Asia’s nascent market in structured growth capital is hard to define and even harder to resist. Fat margins and tied clients are bringing more entrants and might engender greater risks.

In an industry saddled with high fixed costs and cut-throat competition, investment banking learned long ago to eat what it kills. As traditional markets become commoditized and overcrowded and fee margins shrink, the industry’s innovative vanguard drums up new ways to earn its lucrative crust.

So it is proving in Asia’s capital markets with the emergence of a new financing product that straddles several funding disciplines and defies accurate definition. Essentially, highly structured debt products offering attractive equity participation rights, they occupy the space between established high-yield debt and the vanilla convertible bond market and are typically issued by companies unable or unwilling to tap more traditional funding sources.

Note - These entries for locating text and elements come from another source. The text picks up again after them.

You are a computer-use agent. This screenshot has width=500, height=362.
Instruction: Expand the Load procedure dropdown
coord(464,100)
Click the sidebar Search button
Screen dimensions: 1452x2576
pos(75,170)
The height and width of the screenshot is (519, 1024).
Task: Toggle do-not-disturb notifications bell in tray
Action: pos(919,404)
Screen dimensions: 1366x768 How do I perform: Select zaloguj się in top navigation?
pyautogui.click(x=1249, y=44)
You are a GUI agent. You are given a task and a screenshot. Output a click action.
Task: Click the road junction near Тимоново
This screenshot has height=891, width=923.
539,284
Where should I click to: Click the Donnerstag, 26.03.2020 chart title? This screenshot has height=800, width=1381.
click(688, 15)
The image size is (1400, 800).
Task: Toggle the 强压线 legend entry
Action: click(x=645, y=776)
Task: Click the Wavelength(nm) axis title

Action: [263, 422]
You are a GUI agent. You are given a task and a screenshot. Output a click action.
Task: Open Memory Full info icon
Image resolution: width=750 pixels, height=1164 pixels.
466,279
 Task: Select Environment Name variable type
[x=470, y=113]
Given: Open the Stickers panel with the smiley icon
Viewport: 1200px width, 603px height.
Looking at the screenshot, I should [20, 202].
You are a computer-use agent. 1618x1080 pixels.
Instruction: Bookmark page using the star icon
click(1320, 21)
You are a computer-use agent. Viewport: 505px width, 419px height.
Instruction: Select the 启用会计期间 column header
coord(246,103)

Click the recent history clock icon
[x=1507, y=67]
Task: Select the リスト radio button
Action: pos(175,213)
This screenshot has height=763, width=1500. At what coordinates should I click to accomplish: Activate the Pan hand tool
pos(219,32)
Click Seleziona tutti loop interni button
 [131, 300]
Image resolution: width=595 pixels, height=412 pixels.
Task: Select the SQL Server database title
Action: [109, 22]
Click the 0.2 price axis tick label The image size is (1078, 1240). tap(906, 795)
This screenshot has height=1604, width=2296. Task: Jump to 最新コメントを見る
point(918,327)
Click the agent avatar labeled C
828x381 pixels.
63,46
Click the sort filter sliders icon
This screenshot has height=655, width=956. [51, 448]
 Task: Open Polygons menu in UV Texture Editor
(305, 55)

“So far, we’ve done the most business in China and Indonesia,” says Andrew Cooper, managing director and head of Pacific Rim equity-linked capital markets at Merrill Lynch. “Companies [there] have been sufficiently rehabilitated to raise private capital from a small group of investors. The further you get away from 1997 [the start of Asia’s financial crisis], the easier it has become.”

Merrill Lynch has already closed several such deals, termed for the purposes of this article, structured growth capital (see box), and claims to have a strong pipeline of new transactions.